Okunacak Metin:
----------

23 Temmuz 2025 tarihinde Uluslararası Adalet Divanı (International Court of Justice – ICJ), Birleşmiş Milletler Genel Kurulu’nun (UNGA) talebi üzerine, devletlerin iklim değişikliği karşısındaki yükümlülüklerine ilişkin danışma görüşünü (Advisory Opinion) yayımlamıştır. Söz konusu görüş, devletlerin sera gazı emisyonlarının azaltılması ve iklim değişikliğine uyum sağlanması yönünde uluslararası hukuktan doğan sorumluluklarını detaylandırmakta ve bu yükümlülüklere uyulmaması durumunda doğabilecek olası sonuçlara işaret etmektedir.

Arka Plan

Danışma görüşü talebi, 2021 yılında Vanuatu tarafından başlatılan diplomatik süreç sonucunda, 2023 yılında UNGA tarafından ICJ’ye iletilmiştir. Talepte, devletlerin iklim değişikliğiyle mücadele ve çevresel zararın önlenmesine yönelik yükümlülüklerinin kapsamı ile bu yükümlülüklerin ihlali durumunda doğacak uluslararası hukuki sonuçların açıklığa kavuşturulması istenmiştir.

ICJ’nin Tespit Ettiği Temel İlkeler ve Yükümlülükler

  1. Sözleşmeye Dayalı Yükümlülükler

ICJ, UNFCCC ve Paris Anlaşması’na taraf olan devletlerin, sera gazı emisyonlarını azaltmak ve iklim değişikliğine uyum sağlamak için etkili önlemler alma yükümlülüğüne sahip olduğunu açıkça ifade etmiştir. Ayrıca Paris Anlaşması’nın 1.5°C hedefi doğrultusunda hazırlanacak ulusal katkı beyanlarının (NDCs) gerçek ve kolektif bir çaba içermesi gerektiği belirtilmiştir.

  1. Gelişmiş Ülkelerin Özel Sorumluluğu

Divan, gelişmiş ülkelerin “öncülük etme yükümlülüğü (leadership obligation)” kapsamında, hem emisyonlarını daha hızlı şekilde azaltmaları hem de karbon yutaklarının artırılması yönünde kapasite oluşturması gerektiğini vurgulamıştır. Bu yükümlülük, gelişmekte olan ülkelere yönelik mali ve teknolojik destek sağlama yükümlülüğünü de kapsamaktadır.

  1. Uluslararası İş Birliği ve İyi Niyet

Paris Anlaşması ve UNFCCC çerçevesinde öngörülen iş birliği yükümlülüğü, sadece sözleşmeye taraf olmayı değil, aynı zamanda mali yardım, teknoloji transferi ve kapasite geliştirme konularında iyi niyetli (bona fide) katkı sağlama yükümlülüğünü de içermektedir.

----------

Kayıtlı Bilgiler:
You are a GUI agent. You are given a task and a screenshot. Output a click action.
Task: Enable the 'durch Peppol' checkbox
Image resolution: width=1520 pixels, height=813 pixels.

----------

Yukarıdaki iklim değişikliği danışma görüşü metninde "1. Gelişmiş Ülkelerin" ifadesinden başlayıp "yükümlülüğünü de içermektedir." ifadesine kadar inen bölümün tamamını harfi harfine yazıya geçirin.

Alıştırmanın Çözümü:
1. Gelişmiş Ülkelerin Özel Sorumluluğu

Divan, gelişmiş ülkelerin “öncülük etme yükümlülüğü (leadership obligation)” kapsamında, hem emisyonlarını daha hızlı şekilde azaltmaları hem de karbon yutaklarının artırılması yönünde kapasite oluşturması gerektiğini vurgulamıştır. Bu yükümlülük, gelişmekte olan ülkelere yönelik mali ve teknolojik destek sağlama yükümlülüğünü de kapsamaktadır.

  1. Uluslararası İş Birliği ve İyi Niyet

Paris Anlaşması ve UNFCCC çerçevesinde öngörülen iş birliği yükümlülüğü, sadece sözleşmeye taraf olmayı değil, aynı zamanda mali yardım, teknoloji transferi ve kapasite geliştirme konularında iyi niyetli (bona fide) katkı sağlama yükümlülüğünü de içermektedir.